▶ **Objective**
In the data, begin at the line that has "Click the black non-crosslinked bar for Alg" and stop after the line that has "coord(617,89)". Give only those lines again, replacing "bar" with "column" and leaving everything else unchanged.

▶ **The data**

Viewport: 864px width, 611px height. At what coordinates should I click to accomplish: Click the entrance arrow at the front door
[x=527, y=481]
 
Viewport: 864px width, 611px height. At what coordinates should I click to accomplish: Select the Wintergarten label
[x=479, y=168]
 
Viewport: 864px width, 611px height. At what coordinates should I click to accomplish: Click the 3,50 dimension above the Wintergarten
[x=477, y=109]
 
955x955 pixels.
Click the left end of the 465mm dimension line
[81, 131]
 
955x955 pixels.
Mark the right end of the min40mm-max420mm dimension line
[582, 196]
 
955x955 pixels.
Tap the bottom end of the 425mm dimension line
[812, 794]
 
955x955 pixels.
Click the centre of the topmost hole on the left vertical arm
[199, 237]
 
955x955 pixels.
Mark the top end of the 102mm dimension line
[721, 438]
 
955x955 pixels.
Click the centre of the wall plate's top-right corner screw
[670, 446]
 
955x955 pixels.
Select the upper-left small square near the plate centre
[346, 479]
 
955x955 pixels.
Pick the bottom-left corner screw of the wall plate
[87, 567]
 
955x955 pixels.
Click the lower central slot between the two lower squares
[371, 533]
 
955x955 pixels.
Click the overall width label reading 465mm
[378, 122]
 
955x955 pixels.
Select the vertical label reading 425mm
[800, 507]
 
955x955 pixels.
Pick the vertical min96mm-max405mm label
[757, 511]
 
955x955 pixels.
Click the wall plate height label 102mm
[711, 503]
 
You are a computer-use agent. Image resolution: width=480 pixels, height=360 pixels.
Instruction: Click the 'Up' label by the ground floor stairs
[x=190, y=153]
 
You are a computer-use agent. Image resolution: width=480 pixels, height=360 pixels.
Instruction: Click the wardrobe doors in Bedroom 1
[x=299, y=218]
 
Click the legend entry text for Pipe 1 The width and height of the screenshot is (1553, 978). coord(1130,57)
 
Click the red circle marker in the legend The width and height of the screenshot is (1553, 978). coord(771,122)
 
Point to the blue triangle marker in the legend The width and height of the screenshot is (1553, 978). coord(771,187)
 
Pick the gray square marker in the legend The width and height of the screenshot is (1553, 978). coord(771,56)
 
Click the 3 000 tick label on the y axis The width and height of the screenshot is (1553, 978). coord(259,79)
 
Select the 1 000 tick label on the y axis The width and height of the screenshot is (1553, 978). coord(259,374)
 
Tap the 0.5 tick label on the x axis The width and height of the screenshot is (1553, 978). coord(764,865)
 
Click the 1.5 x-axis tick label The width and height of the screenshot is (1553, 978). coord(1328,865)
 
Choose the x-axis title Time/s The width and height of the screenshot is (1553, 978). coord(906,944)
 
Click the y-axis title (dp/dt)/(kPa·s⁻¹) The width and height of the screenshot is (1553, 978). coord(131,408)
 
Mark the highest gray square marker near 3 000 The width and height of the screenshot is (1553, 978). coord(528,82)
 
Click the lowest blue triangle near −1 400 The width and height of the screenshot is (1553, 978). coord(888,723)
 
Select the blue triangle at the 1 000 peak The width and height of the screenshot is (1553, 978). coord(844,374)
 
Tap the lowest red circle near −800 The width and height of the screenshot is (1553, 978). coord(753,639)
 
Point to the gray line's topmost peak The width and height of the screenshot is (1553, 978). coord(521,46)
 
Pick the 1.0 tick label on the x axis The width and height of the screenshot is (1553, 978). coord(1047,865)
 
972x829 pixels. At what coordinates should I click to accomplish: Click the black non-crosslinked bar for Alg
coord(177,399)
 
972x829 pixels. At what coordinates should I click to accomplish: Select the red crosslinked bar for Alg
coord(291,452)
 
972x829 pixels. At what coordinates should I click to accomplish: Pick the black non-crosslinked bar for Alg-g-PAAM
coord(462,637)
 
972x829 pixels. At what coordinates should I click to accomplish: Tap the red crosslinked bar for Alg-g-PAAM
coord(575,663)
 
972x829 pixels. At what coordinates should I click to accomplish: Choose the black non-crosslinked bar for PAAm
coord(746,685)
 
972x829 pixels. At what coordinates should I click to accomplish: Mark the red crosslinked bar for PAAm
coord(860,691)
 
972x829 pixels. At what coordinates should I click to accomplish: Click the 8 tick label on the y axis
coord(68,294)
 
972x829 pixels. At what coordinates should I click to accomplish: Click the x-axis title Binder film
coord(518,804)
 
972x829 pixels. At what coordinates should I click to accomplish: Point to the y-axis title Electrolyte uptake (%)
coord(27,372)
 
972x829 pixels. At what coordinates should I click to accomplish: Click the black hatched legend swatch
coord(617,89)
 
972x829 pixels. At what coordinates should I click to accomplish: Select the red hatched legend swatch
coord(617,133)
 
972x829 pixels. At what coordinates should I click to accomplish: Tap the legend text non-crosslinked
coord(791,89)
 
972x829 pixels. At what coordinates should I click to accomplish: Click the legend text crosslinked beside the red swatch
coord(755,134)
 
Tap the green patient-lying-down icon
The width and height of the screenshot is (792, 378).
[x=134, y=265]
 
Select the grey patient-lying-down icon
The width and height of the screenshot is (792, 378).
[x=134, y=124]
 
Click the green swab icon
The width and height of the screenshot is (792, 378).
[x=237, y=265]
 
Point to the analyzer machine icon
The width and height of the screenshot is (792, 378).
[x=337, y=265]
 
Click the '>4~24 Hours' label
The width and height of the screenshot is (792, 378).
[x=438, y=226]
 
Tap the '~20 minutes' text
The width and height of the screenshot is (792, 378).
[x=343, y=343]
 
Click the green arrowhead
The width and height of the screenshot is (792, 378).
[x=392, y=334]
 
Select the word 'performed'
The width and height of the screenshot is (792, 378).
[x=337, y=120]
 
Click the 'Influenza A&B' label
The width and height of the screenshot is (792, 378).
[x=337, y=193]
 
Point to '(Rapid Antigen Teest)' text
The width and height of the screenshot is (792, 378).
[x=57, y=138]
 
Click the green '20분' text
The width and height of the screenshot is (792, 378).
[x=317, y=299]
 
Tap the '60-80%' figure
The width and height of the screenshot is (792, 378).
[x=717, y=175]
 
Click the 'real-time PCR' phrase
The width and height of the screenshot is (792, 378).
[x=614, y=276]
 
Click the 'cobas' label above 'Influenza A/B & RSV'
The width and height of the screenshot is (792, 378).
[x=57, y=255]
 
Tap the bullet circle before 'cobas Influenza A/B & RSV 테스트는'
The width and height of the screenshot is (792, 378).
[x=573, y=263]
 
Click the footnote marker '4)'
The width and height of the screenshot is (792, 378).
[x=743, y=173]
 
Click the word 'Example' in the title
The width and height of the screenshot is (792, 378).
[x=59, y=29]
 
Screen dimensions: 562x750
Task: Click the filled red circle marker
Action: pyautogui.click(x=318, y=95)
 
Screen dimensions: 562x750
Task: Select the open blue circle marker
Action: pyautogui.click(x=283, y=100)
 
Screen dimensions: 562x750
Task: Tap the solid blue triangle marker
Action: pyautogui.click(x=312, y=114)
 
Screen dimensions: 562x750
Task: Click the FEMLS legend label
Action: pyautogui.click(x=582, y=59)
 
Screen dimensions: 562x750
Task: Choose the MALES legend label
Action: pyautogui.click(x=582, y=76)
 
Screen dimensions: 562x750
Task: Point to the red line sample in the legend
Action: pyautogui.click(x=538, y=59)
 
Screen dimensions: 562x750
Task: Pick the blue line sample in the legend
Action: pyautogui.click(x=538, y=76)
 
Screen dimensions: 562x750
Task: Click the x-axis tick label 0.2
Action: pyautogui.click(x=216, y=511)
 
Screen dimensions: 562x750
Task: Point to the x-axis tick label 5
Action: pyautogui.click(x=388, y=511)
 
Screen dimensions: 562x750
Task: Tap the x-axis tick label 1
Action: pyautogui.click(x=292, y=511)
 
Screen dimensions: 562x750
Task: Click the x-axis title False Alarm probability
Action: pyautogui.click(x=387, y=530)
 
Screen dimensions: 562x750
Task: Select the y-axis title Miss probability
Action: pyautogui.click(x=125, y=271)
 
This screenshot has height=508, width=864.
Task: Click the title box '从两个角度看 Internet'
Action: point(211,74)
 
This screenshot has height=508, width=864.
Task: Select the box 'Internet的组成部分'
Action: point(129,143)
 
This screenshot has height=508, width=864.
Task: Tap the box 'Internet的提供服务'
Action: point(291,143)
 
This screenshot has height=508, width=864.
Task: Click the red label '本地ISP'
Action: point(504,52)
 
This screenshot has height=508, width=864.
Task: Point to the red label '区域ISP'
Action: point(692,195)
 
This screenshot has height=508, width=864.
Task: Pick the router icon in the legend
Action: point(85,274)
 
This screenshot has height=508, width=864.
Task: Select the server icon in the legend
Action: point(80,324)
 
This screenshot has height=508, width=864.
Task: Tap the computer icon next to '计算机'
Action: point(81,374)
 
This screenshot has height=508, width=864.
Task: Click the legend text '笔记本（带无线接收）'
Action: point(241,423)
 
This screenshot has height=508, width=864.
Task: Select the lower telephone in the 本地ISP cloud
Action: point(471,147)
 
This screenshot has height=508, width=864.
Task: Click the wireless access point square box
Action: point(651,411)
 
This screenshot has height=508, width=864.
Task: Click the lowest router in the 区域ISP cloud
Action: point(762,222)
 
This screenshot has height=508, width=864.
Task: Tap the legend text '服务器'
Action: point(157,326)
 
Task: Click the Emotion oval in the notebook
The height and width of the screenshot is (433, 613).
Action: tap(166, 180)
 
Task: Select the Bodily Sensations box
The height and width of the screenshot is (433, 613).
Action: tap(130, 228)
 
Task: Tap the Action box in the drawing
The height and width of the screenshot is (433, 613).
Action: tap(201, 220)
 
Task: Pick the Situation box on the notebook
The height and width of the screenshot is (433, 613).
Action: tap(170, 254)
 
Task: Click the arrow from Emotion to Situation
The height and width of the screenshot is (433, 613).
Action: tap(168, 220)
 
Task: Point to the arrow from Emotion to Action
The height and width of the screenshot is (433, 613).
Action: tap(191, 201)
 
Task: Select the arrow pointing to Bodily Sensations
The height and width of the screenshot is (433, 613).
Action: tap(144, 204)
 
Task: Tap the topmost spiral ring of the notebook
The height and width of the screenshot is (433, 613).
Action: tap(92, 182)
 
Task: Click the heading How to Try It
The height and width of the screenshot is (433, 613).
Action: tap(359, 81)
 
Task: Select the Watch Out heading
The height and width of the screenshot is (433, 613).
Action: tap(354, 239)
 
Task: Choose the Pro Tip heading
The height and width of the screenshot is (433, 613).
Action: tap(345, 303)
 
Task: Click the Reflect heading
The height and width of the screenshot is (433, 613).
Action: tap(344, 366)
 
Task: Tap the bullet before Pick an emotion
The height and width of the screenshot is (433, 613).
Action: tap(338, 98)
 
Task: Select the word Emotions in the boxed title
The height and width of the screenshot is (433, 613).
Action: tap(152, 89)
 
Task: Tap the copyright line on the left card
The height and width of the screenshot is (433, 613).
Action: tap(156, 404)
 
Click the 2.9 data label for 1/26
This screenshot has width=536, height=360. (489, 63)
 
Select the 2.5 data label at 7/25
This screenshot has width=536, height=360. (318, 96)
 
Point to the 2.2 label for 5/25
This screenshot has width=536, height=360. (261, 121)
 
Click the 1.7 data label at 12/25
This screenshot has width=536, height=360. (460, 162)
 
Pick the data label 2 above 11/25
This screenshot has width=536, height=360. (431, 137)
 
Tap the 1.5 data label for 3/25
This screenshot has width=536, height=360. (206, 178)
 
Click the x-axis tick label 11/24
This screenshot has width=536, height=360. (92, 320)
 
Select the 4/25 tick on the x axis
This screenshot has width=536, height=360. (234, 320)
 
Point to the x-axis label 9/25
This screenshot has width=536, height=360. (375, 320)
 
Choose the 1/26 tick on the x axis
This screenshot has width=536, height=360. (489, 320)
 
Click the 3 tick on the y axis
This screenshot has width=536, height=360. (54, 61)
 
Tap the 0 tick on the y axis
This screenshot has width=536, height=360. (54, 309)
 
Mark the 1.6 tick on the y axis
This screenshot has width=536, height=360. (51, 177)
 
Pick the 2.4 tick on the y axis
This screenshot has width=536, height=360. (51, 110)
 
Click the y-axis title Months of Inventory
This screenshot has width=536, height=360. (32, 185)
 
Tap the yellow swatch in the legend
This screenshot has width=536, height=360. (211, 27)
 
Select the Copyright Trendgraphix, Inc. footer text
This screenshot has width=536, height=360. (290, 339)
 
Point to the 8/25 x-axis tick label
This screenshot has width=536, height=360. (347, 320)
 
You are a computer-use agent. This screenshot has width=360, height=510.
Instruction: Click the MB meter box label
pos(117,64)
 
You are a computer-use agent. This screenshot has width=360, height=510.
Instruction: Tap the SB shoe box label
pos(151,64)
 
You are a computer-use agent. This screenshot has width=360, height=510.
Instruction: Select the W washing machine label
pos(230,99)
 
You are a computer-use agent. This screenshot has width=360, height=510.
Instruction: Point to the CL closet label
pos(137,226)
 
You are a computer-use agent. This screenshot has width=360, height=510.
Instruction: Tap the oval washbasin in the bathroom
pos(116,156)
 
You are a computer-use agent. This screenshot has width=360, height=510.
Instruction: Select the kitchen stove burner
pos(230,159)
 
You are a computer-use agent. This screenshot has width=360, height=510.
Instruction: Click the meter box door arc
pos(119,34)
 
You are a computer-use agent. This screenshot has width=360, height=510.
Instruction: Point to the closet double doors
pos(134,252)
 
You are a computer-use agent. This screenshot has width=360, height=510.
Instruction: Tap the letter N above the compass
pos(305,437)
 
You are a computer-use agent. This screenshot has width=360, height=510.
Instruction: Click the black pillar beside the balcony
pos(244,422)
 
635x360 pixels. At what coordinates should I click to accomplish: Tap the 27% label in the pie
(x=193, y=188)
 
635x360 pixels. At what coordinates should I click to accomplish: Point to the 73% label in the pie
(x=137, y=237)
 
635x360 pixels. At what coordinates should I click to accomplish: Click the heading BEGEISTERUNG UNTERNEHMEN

▶ **Output of the exercise**
972x829 pixels. At what coordinates should I click to accomplish: Click the black non-crosslinked column for Alg
coord(177,399)
 
972x829 pixels. At what coordinates should I click to accomplish: Select the red crosslinked column for Alg
coord(291,452)
 
972x829 pixels. At what coordinates should I click to accomplish: Pick the black non-crosslinked column for Alg-g-PAAM
coord(462,637)
 
972x829 pixels. At what coordinates should I click to accomplish: Tap the red crosslinked column for Alg-g-PAAM
coord(575,663)
 
972x829 pixels. At what coordinates should I click to accomplish: Choose the black non-crosslinked column for PAAm
coord(746,685)
 
972x829 pixels. At what coordinates should I click to accomplish: Mark the red crosslinked column for PAAm
coord(860,691)
 
972x829 pixels. At what coordinates should I click to accomplish: Click the 8 tick label on the y axis
coord(68,294)
 
972x829 pixels. At what coordinates should I click to accomplish: Click the x-axis title Binder film
coord(518,804)
 
972x829 pixels. At what coordinates should I click to accomplish: Point to the y-axis title Electrolyte uptake (%)
coord(27,372)
 
972x829 pixels. At what coordinates should I click to accomplish: Click the black hatched legend swatch
coord(617,89)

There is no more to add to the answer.